You know you are ready to own and you are looking for the lowest option price. TrioFirst is Trio`s most popular financing program and offers you the best credit for one-time payments. With it, you get all the tools you need to secure your future. Here`s the low point: You can use trio financing on a contingent offer, just like you would with a mortgage. You should make sure that with the sale of your home, the remaining contingency is fully approved. In addition, you need trio to approve in advance the house you want to buy. As part of your Home Purchase Assistance, Trio writes down a portion of your monthly rent for your purchase. Seriously, do it and forget about it. Until you are ready to remember and are happy at this point.
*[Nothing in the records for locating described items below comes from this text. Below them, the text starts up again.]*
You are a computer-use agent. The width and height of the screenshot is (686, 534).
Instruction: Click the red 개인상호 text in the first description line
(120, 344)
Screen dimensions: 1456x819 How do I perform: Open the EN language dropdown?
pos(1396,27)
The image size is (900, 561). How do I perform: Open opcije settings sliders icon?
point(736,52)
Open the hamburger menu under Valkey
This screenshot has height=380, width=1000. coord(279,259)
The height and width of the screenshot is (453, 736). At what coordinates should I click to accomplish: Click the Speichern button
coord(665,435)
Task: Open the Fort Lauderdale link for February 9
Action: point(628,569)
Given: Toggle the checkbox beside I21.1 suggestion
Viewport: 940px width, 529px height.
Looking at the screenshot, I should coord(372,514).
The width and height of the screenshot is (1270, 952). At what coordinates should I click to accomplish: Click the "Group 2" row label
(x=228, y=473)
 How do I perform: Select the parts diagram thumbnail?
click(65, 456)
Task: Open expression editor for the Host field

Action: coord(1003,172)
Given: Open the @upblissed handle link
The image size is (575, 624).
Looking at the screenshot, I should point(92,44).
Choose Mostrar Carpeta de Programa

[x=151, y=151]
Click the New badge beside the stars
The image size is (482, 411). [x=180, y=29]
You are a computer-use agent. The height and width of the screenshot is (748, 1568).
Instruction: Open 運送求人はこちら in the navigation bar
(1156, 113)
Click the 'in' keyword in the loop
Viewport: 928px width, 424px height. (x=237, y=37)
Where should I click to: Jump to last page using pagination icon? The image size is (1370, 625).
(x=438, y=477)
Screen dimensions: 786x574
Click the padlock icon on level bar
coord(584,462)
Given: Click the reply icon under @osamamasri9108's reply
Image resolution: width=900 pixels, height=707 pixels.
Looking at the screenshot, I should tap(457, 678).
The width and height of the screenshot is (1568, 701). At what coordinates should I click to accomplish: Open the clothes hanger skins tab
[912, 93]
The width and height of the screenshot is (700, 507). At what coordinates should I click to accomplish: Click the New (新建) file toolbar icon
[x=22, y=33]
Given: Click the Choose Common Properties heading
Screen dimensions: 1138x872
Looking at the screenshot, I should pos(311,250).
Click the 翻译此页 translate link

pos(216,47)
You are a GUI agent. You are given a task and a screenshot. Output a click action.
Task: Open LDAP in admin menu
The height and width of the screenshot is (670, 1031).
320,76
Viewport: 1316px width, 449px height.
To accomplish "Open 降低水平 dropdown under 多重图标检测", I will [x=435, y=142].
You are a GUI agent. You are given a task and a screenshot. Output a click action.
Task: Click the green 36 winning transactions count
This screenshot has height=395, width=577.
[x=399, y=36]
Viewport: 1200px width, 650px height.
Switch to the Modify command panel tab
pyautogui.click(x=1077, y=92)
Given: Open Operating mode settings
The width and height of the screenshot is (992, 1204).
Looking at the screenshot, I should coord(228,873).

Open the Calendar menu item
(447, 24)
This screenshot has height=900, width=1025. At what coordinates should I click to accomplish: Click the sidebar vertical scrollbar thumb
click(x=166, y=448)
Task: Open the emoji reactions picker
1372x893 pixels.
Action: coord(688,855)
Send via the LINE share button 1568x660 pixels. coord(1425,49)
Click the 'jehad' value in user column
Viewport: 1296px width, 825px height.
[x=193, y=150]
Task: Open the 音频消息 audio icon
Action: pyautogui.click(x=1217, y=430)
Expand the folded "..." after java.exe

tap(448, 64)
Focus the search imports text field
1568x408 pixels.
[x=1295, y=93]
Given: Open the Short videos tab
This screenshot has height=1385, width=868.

Any house funded in your trio, over the age of 18, must pass a background check and sign the trio financing agreement. Your income must be eligible for both payments, or you must have a signed lease before we can give final permission to finance your new home. It is necessary that you have 4 months of cash payments instead of our standard 2 months. Trio needs 2 months of payments under the lease agreement to qualify income. If you currently own a home, you must use TrioSelect, as TrioFirst requires that you did not own a home last year. We can make an exception if you move for employment or if your current home is worth less than you owe. Please refer to your individual contact information for your application. As a general rule, only candidates who meet other requirements, including credit score, no active judgments, etc., can contribute to a qualified income, but it is always best to let us know about your situation. Use the comments space on our website or e-Mail-apply@thinktrio.com (make sure you attach your application ID). Trio and its team have been offering leasing option financing since 2001. Trio is a private company that works closely with U.S. national and local governments trying to promote the return of homes.

Since the beginning of the housing crisis, the trio has worked with the U.S. Housing Authority – including the Department of Housing and Urban Development (HUD), the Federal Housing and Finance Agency (FHFA), which manages Fannie Mae and Freddie Mac, financial institutions and banks, public and local housing companies, and many others – to help design and develop opportunities for the recovery of the housing market.